start

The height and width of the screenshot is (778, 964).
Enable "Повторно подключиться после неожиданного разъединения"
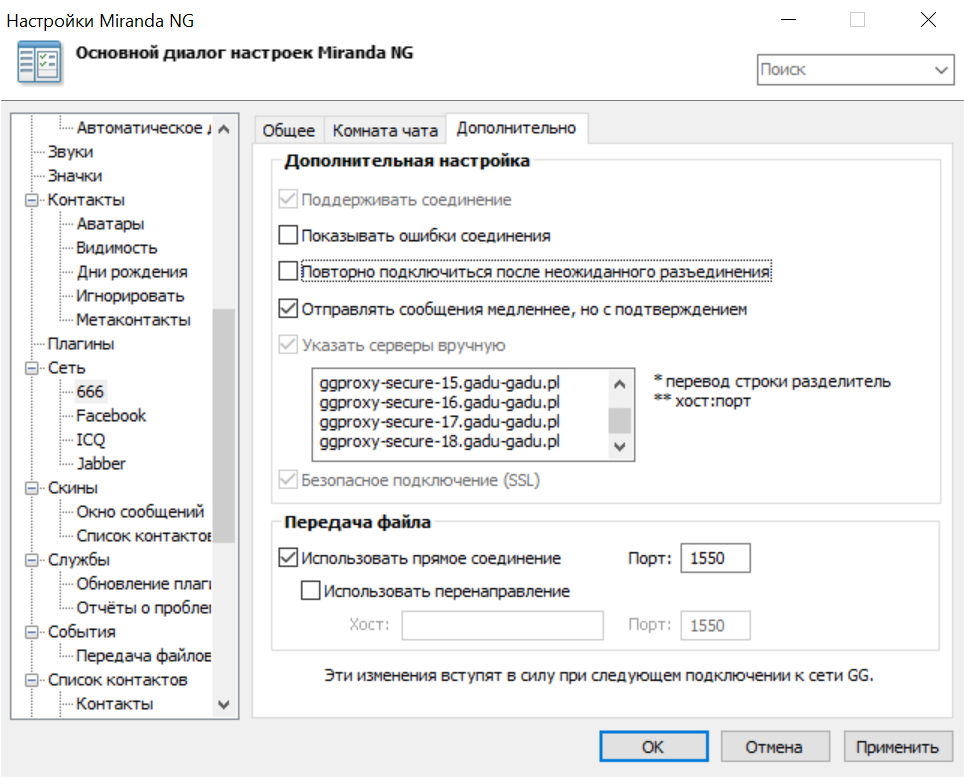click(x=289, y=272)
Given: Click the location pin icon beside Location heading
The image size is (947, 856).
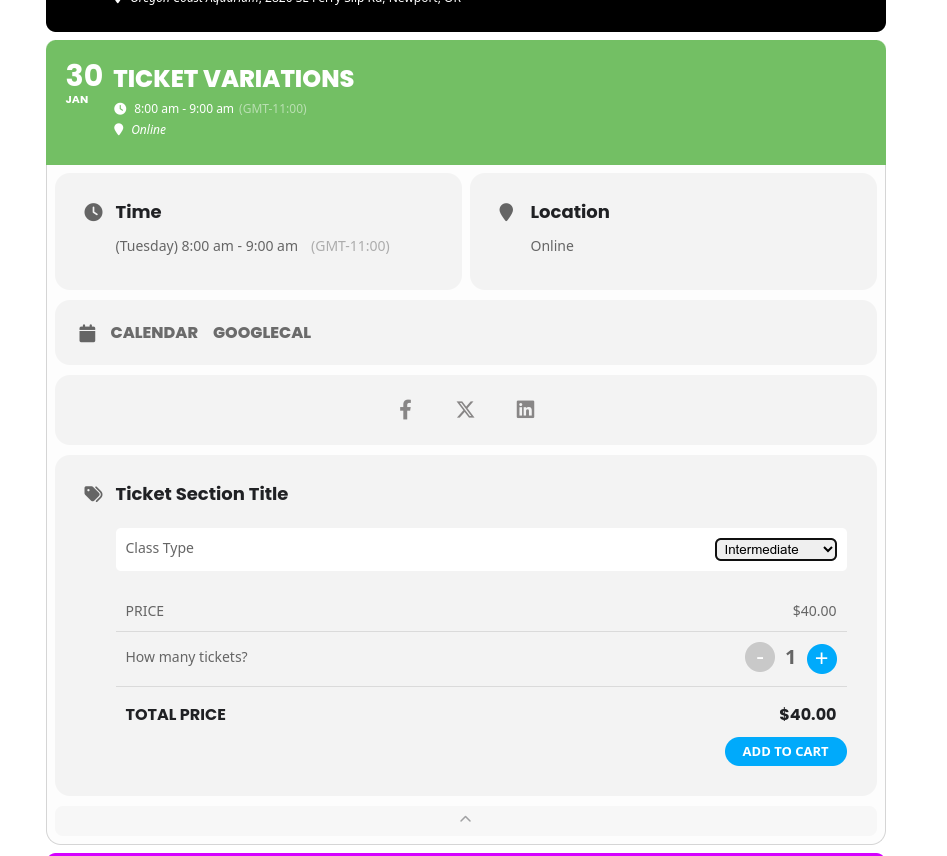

end

- Problem to work on
Please report each line in the rows above that includes the word "width".

- Full answer
The height and width of the screenshot is (778, 964).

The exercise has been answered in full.